‘Unrelated to Warsi’: 2nd Foreign Office minister resigns
Simmonds’ decision to resign only became public knowledge on Monday, because he had wanted time to conclude his role as chair of a UN Security Council meeting on the Democratic Republic of the Congo last week.The UK assumed the presidency of the Security Council on 1 August.
Conservative Simmonds handed in his resignation letter last Monday. A Downing Street spokesperson said: “There was a delay in the announcement because he wanted an opportunity to chair the UN Security Council and finish his work there.” Downing Street also said that his resignation is unrelated to the departure of Baroness Warsi over the UK’s handling of the Gaza crisis.
Mark Simmonds resigns as Africa minister - 2nd FCO min to go in a week. No10 says resignation unrelated to Warsi pic.twitter.com/thPzBqjJ7Z
— Nicholas Watt (@nicholaswatt) August 11, 2014
Simmonds and Prime Minister David Cameron agreed on his resignation weeks ago.

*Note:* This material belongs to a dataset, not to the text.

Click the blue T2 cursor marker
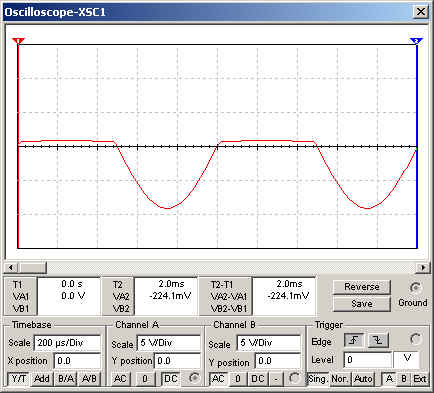Screen dimensions: 434x393 tap(416, 41)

In his response letter, Cameron said that he knows this is a decision Simmonds has “given a huge amount of thought to over recent months.” He added: “I am grateful for your continuing your Ministerial role this extra time since our conversation, so that you could chair the UN Security Council this week on behalf of the UK Government.”

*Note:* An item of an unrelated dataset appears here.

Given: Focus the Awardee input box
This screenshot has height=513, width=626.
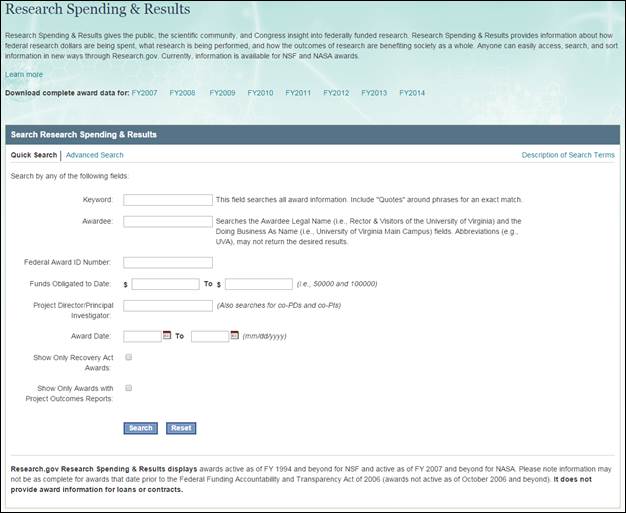Looking at the screenshot, I should click(x=168, y=221).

In his letter, Cameron praises him as a loyal colleague and “good friend,” who has “worked diligently building relationships and advancing Britain’s interests across the continent, including with some of the most important growing powers in the region, like Nigeria.” He also referred to Simmonds’s work during the crisis in Mali, the Westgate mall attack and the abduction of the Chibok girls by Boko Haram.

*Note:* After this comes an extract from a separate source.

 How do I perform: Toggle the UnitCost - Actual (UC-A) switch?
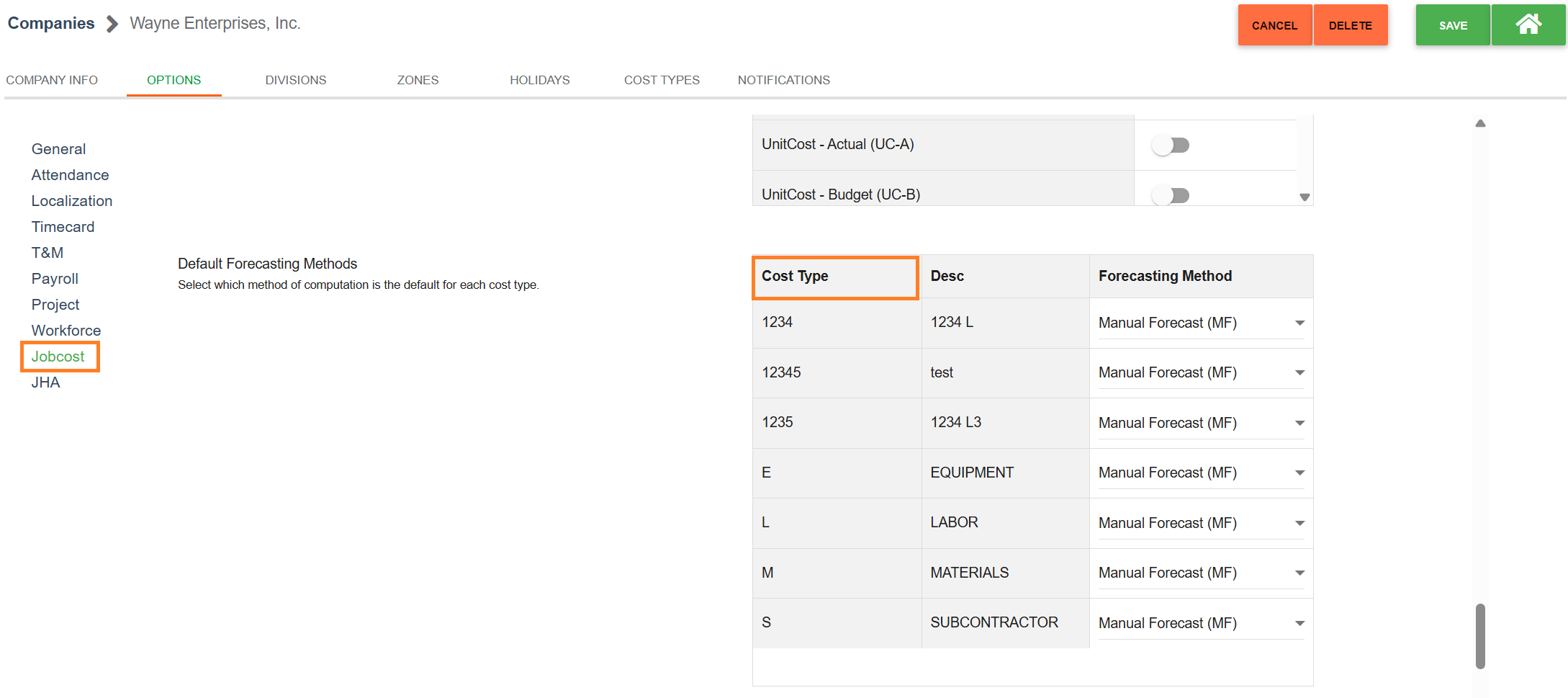[1170, 146]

Simmonds will also step down as MP for Boston and Skegness at next year's general election.
A spokesperson for Simmonds said he was resigning “for personal reasons, because of his family.” Simmonds is married and has 3 children.
He is replaced by James Duddridge.
Meanwhile, Britain's first female Muslim cabinet minister Baroness Warsi said that the "electoral reality" is that the Conservatives won’t win a majority at the next election unless the party starts attracting more ethnic minority voters.
In her first newspaper interview since resigning last week over the Government's "morally indefensible" policy on Gaza, she said the Tories around David Cameron have dismissed her for years as "a brown, working-class woman not good enough" to serve in government.